Competency unbundles college

When nearly three out of four students aren’t enrolled in full-time, four-year degree programs, it’s time to go beyond the credit hour, writes the Gates Foundation’s Daniel Greenstein on Impatient Optimists.

The rigidness of semesters and courses and credit hours doesn’t work for adults who are juggling jobs, family and other priorities while they also work toward a degree – an elaborate dance that too often ends in students leaving school with no degree, but lots of debt. Many of today’s students aren’t interested in a classic college experience of dorms and all-nighters. Rather, they need college to be “unbundled,” and to be able to integrate it selectively, sometimes a course at a time, into their busy and full lives.
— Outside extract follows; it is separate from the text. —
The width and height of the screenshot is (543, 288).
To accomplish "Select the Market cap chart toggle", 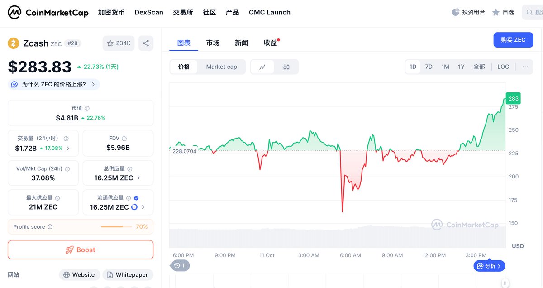I will click(221, 67).
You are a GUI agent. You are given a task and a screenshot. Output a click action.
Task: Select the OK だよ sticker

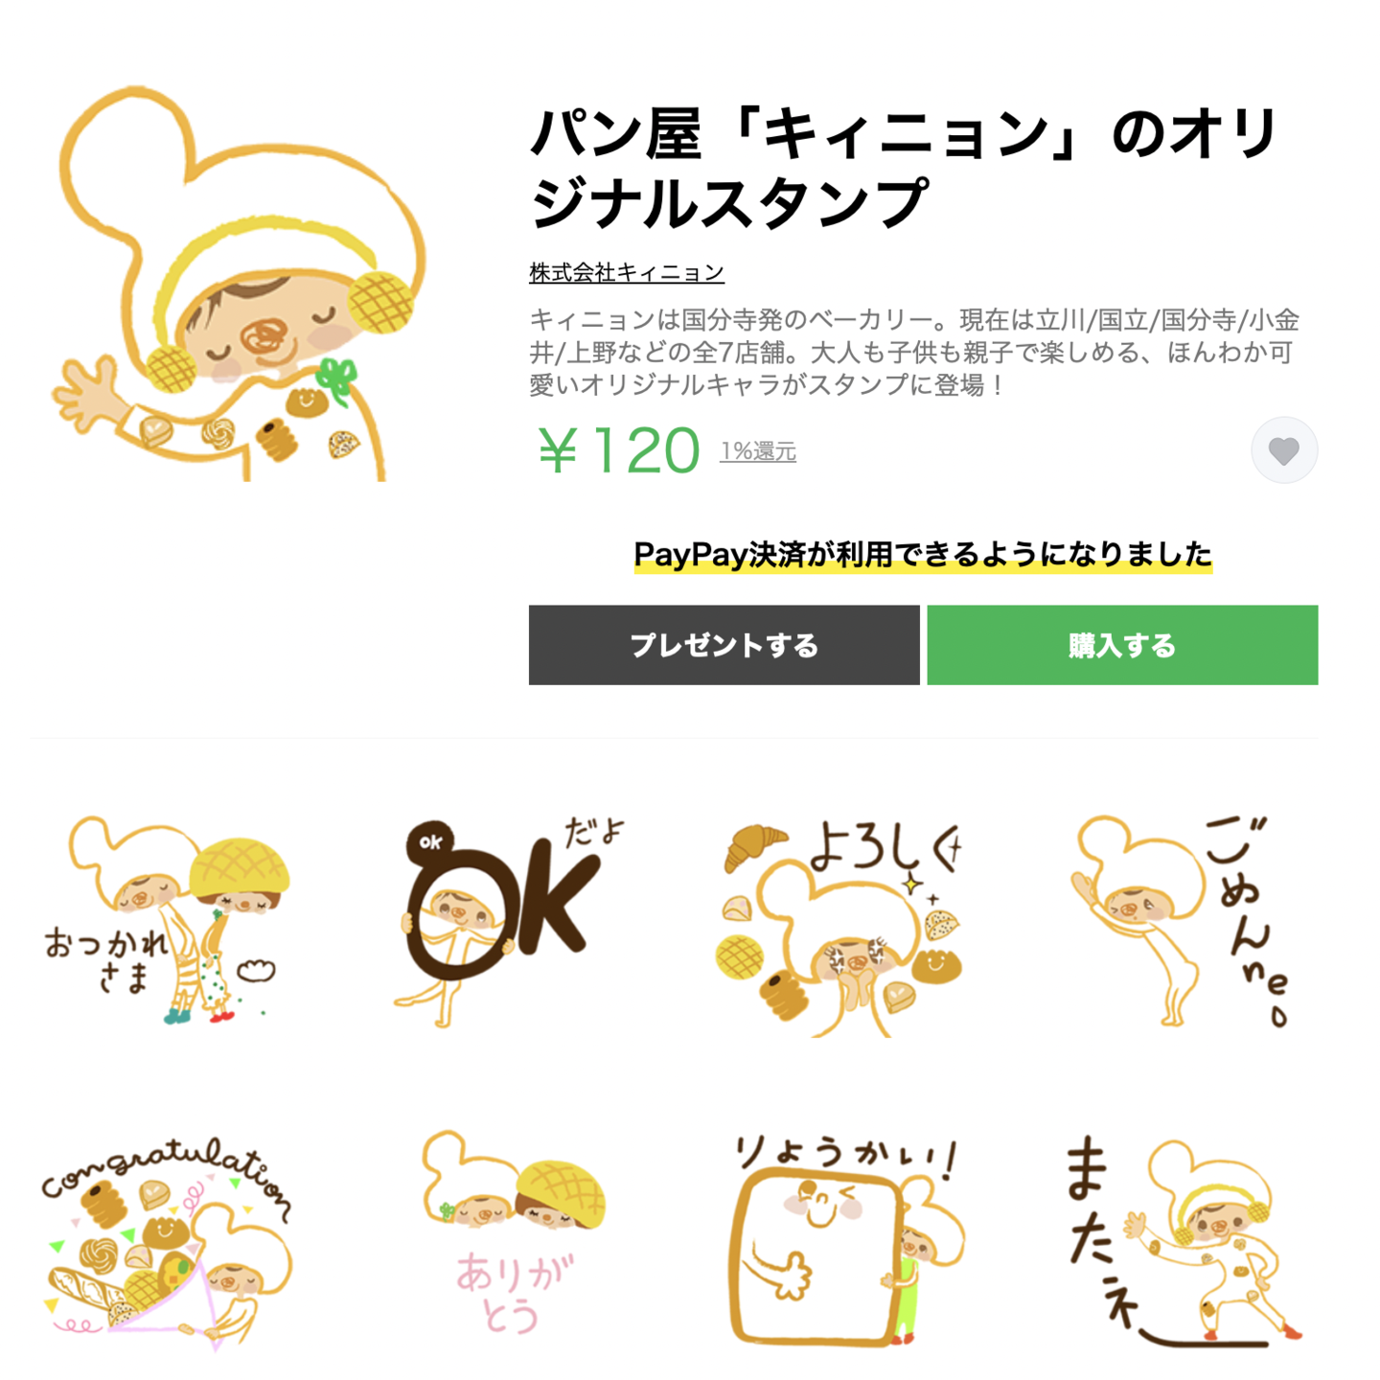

Competency-based education, which assesses what students know and can do, provides the flexibility today’s students need, argues Greenstein. In the competency model, students “progress at their own pace and to go deep on material they haven’t mastered, while not having to spend time or tuition on concepts and knowledge they’ve learned elsewhere.”

 Not only are competency-based programs better for so many of today’s students, but they promise considerable advantages for employers, who, right now, evaluate newly-minted grads primarily on where they went to college and their grade point average. Because competency-based programs rely on regular student assessments of specific skills and abilities, they can provide employers with more detailed information about what prospective workers know and can do.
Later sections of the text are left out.